* Document text

--------------------

Welcome to Imprint Friday and today's featured imprint: Algonquin Books. Stop by each week to be introduced to a must-read title from one of my favorite imprints. I know you'll be adding many of these books to your wish list.
One of the casualties of modern, mobile life is the special connection between grandchild and grandparent that develops when the two generations live close enough to affect each other's lives. In The Smartest Woman I know, Irene Beckerman honors that bond and remembers the pearls of wisdom she gathered from her grandmother Ettie.

--------------------

* Goals
1. According to the Imprint Friday post, what is the name of Irene Beckerman's grandmother?
2. Copy the Imprint Friday post word for word, from "Welcome to Imprint" up to and including "your wish list.".
The entries that follow come from a separate source.

* Material provided
--------------------

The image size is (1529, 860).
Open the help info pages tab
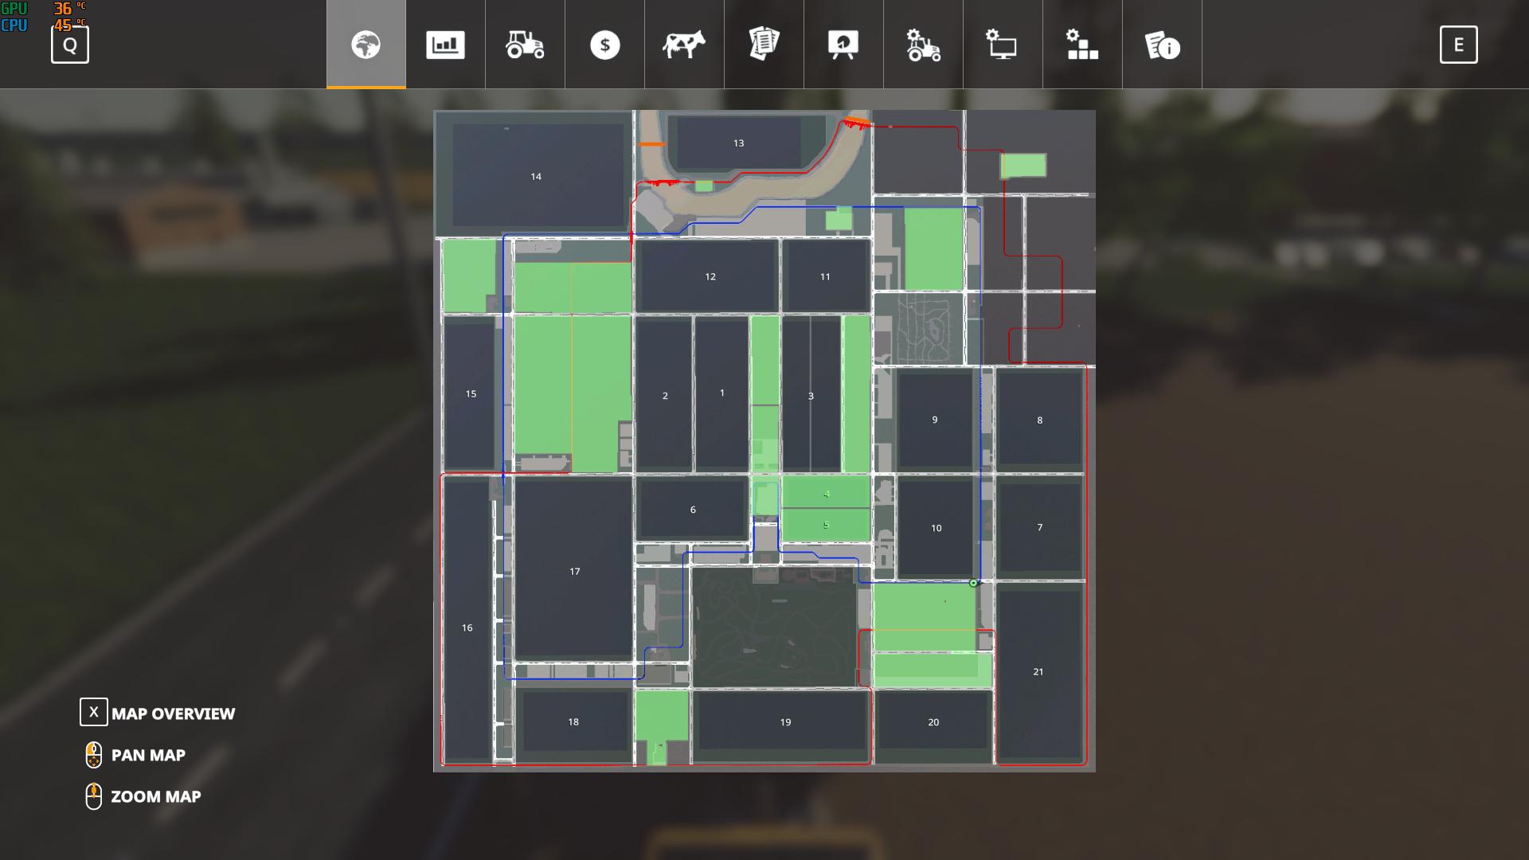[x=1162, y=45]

--------------------

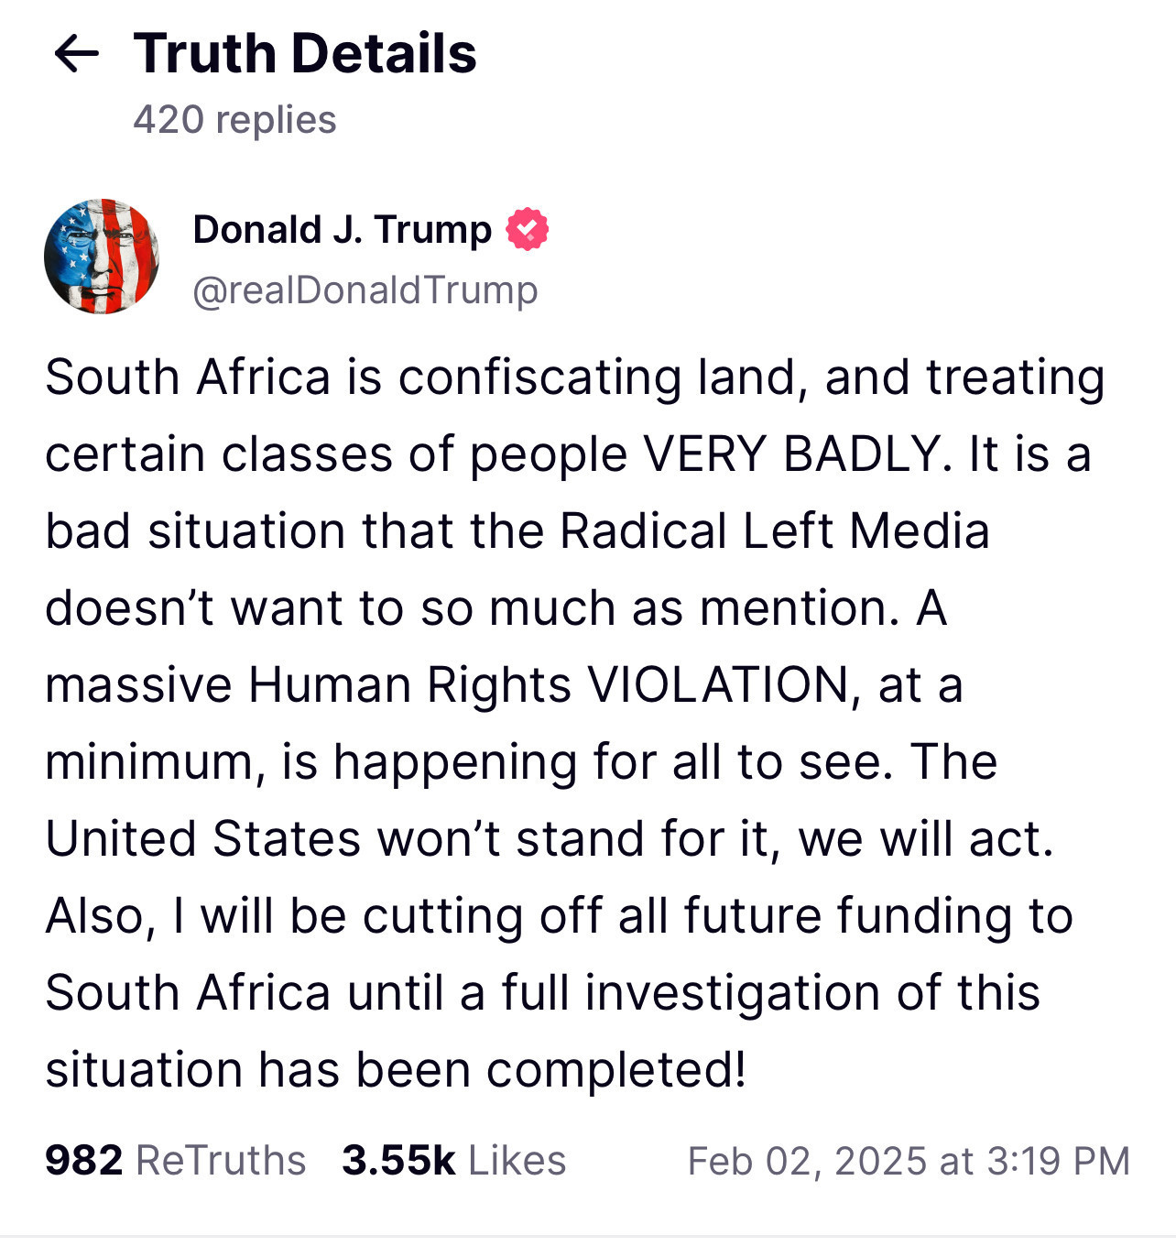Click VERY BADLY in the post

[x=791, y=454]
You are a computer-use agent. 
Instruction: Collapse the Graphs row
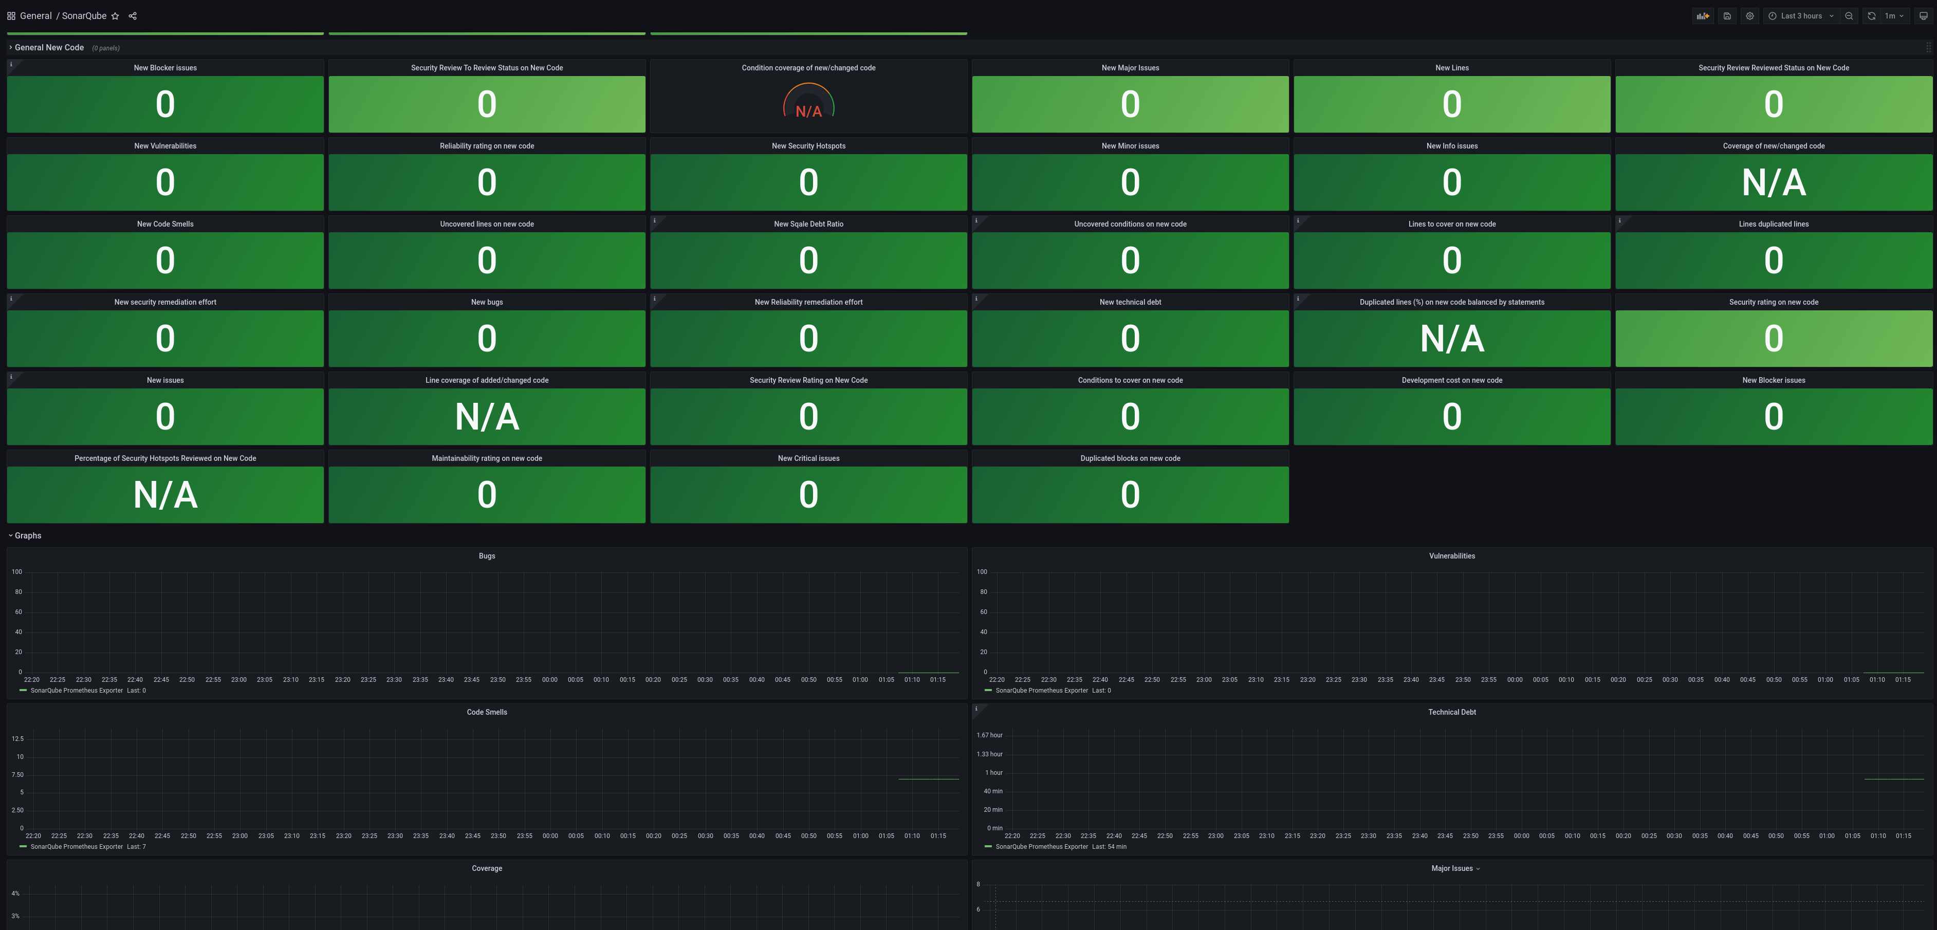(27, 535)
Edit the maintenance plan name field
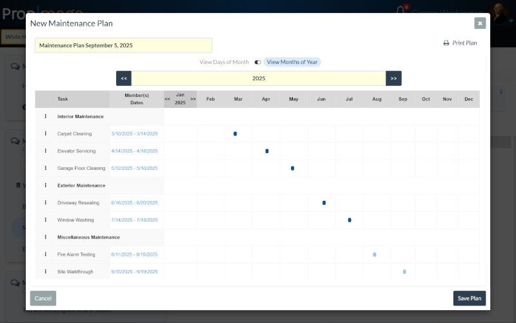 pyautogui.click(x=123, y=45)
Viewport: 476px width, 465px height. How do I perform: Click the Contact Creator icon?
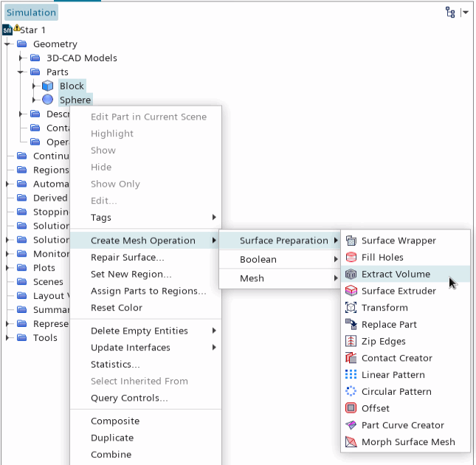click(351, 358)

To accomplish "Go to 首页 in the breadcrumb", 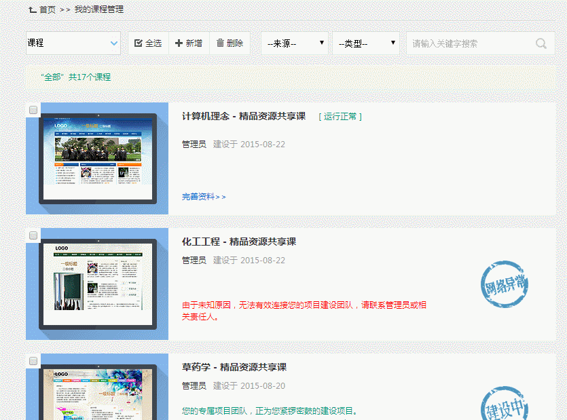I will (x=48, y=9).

--------------------

* Complete answers
1. Ettie

2.
Welcome to Imprint Friday and today's featured imprint: Algonquin Books. Stop by each week to be introduced to a must-read title from one of my favorite imprints. I know you'll be adding many of these books to your wish list.